I found several reports online of problems with the maven-assembly-plugin or the plexus-archiver that it seems to use to produce a tarball, but nothing exactly matches this. The fact that other tar libraries work properly would seem to implicate tar-rs. However, the @LongLink appears to be a gnu tar extension, which could mean it is simply a problematic gnu-specific feature, or it could mean that the maven plugins for tarballs are doing something unusual or incorrect with it.

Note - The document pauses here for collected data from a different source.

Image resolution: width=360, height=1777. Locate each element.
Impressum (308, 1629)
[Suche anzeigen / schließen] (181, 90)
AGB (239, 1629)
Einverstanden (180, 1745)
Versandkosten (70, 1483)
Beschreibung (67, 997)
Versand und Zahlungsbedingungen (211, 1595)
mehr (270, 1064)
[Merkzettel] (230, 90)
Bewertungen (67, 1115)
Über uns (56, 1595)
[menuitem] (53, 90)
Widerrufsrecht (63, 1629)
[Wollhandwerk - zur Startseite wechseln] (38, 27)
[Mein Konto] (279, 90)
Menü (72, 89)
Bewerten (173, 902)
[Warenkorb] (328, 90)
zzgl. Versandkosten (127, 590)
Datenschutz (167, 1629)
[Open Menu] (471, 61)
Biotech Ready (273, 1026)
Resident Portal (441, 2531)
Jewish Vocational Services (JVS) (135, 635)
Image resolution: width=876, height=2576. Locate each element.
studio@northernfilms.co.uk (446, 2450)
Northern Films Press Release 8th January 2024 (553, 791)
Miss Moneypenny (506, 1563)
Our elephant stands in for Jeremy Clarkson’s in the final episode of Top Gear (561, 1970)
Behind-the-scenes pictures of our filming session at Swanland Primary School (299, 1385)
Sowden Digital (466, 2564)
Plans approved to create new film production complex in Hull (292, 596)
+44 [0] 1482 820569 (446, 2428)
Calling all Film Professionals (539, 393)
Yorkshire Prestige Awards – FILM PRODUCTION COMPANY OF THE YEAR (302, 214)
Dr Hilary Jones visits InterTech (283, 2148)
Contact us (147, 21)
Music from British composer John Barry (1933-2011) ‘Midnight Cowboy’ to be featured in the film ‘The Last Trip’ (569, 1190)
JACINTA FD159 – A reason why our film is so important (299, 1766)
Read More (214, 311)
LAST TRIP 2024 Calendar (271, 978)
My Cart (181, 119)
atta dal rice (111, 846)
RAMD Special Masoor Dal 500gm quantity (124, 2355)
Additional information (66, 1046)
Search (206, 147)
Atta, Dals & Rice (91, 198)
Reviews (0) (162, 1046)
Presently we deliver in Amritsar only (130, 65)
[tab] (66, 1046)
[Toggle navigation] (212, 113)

It would not seem to be a JRuby bug, since we don't do the tarball construction ourselves, but if there's a problem with an upstream plugin or some configuration change needed to omit @LongLink entries, it will be necessary to patch JRuby's build. If you are able to come up with a reproduction that implicates the JRuby tarball as the source of problems, I would recommend opening a JRuby issue and we can help investigate further.